Other DVD releases this week
Paths of the Soul **** Filmed in simple documentary fashion and performed with immaculate conviction by a non-professional cast, this movie, directed by Zhang Yang (Shower, Getting Home) is a stirring study in faith and spirituality that will inspire many viewers to think about big and small questions of life.
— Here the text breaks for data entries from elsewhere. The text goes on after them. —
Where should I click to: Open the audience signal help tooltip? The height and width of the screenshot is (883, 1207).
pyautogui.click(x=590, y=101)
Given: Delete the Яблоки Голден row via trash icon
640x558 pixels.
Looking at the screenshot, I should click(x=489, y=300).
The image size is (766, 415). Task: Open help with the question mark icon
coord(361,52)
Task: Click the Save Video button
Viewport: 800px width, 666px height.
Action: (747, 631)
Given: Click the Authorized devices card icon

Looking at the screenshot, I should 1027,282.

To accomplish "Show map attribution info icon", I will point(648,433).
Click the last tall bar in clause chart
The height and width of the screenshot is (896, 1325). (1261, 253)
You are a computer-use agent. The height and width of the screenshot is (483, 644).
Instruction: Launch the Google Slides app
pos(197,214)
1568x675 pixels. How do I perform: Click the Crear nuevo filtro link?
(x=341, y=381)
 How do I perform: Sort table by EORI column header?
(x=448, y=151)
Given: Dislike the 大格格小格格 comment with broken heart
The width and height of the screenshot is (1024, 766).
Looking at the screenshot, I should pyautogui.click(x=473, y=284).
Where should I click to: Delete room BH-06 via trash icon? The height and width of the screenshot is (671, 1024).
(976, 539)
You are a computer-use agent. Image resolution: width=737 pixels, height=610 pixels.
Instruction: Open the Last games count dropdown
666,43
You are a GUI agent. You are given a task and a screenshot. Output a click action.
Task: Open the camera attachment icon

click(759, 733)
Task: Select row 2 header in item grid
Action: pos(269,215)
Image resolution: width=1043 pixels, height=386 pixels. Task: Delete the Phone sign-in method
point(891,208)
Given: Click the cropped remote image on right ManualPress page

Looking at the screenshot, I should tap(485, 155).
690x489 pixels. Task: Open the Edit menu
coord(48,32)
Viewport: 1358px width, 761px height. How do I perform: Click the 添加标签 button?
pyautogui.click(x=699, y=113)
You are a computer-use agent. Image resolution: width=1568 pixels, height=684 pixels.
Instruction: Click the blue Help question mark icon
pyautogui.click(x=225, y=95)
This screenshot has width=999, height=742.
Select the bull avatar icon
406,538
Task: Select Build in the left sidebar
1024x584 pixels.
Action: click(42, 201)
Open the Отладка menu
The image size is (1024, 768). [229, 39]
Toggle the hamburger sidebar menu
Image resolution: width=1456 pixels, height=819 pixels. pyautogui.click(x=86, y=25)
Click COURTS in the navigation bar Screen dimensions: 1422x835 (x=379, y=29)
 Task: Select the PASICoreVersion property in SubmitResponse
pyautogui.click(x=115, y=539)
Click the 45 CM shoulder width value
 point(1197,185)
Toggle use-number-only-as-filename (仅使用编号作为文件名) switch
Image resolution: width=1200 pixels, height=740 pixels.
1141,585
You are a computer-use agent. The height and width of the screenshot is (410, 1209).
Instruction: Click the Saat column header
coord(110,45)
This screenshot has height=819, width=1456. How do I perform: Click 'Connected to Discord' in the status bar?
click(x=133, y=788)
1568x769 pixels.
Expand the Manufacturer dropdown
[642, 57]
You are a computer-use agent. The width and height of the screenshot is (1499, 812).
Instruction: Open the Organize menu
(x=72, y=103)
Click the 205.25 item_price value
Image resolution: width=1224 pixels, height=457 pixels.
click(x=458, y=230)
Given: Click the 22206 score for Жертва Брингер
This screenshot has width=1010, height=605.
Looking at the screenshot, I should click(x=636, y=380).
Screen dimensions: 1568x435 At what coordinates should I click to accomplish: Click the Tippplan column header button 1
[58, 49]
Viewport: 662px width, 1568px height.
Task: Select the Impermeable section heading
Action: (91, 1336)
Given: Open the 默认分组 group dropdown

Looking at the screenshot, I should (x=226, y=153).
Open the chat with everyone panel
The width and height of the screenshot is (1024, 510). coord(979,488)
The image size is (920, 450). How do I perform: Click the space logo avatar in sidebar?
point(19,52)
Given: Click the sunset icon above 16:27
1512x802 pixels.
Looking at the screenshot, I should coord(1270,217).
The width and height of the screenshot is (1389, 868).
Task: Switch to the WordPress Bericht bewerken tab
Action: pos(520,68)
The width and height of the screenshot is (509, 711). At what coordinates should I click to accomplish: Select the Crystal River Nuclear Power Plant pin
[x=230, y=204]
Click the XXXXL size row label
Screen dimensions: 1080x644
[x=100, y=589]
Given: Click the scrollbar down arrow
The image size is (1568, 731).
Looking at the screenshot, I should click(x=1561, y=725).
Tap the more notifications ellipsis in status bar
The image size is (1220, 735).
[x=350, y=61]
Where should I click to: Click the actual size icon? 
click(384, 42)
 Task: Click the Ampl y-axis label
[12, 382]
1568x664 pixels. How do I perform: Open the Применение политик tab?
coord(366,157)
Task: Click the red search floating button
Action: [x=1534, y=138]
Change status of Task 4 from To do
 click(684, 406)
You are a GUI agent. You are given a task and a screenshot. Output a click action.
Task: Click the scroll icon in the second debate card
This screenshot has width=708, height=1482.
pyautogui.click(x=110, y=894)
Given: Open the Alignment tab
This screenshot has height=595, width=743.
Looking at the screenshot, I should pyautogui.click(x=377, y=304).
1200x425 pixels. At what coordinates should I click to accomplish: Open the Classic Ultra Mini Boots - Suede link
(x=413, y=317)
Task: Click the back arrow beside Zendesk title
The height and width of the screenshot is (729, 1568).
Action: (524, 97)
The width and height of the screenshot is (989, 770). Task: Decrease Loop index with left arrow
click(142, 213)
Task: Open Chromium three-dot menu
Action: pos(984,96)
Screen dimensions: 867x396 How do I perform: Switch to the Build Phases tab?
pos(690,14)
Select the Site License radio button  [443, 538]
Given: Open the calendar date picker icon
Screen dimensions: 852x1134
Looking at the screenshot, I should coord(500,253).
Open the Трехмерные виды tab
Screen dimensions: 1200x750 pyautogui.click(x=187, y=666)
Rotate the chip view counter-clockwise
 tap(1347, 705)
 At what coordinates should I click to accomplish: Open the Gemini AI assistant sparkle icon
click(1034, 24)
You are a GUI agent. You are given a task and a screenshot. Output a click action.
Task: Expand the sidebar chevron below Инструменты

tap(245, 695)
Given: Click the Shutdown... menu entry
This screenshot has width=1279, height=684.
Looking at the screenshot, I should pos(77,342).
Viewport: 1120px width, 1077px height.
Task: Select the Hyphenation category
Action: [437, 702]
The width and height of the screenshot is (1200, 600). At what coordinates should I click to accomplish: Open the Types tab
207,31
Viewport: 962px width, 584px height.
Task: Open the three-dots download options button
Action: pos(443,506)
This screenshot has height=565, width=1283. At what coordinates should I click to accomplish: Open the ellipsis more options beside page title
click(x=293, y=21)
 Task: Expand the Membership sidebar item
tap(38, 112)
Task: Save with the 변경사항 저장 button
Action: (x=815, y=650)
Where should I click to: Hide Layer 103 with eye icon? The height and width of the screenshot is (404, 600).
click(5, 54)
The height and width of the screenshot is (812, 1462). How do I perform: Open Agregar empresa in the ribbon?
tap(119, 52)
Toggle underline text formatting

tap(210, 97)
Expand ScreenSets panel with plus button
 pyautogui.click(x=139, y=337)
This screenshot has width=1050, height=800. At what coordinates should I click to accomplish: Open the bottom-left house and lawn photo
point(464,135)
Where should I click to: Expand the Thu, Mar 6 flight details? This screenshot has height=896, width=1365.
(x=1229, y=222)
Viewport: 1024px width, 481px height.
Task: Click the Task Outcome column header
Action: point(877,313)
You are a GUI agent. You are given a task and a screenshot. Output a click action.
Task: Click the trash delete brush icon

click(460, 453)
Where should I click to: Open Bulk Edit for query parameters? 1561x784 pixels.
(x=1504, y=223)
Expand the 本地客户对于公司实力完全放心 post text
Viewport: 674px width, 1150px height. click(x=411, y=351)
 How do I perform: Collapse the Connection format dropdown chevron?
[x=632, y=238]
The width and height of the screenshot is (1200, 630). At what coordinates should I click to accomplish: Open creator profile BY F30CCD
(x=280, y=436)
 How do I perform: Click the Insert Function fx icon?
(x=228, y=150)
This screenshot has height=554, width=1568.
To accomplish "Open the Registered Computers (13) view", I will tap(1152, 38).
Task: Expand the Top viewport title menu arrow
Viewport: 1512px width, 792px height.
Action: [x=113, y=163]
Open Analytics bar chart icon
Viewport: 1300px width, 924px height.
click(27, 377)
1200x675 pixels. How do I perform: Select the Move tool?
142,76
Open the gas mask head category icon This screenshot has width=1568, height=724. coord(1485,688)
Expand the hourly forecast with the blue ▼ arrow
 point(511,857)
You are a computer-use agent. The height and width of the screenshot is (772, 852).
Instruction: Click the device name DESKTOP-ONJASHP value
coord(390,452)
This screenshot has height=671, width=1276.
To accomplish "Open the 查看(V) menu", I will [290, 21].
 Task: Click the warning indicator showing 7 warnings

Sunset Song *** It is a rare director who dares to embrace the slow, meditative rhythms of a classic novel without feeling the need to modernize or accelerate it, but Terence Davies uses the measured pace to unfold his poetic vision of the Scottish peasantry and their attachment to the land.
The Other Side **½ There are moments when this film seems to traverse into arts-ploitation territory, and it’s ultimately hard to tell if the movie is trying to render its subjects with some humanity or otherwise if it's taking advantage of all these poor, beautiful losers.
The Man Who Knew Infinity ** The film tells a great story. It’s just that it’s a little too by-the-book to make anything other than a so-so movie.
Hard Labor ** Teeters uncertainly between horror and social commentary. It feels as if the directors tried to imagine what Bunuel would have done if he had made a horror film.
Already Tomorrow in Hong Kong ** The two stars (Jamie Chung, Bryan Greenberg) are attractive, and Emily Ting, who wrote and directed, makes the city look great, but during their endless strolling Ruby and Josh never get much beyond shallow banter.
Beautiful Something *½ Bits and pieces of this gay-themed drama feel real and essential. But this slow-going film often suffers from a forced, navel-gazing quality that can prove exasperating.
Clown *½ Director Jon Watts does nothing with the scarily funny notion of a respectable professional who suddenly refuses to shuck a party costume.
The Duel *½ The story is an intriguing twist on the western genre, but in piling on other subgenres and story elements, including a dangerous and charismatic cult, it dilutes the essential nature of what could have been a potent revenge tale.
Outlaws and Angels *½ Despite worthy performances from the entire cast, this movie’s a prime example of a director admiring some great movies but only having a cursory, superficial understanding of what it was that made them work.
How to Plan an Orgy in a Small Town * Despite its provocative title, this film isn’t particularly sexy. More troubling, it’s not very funny either.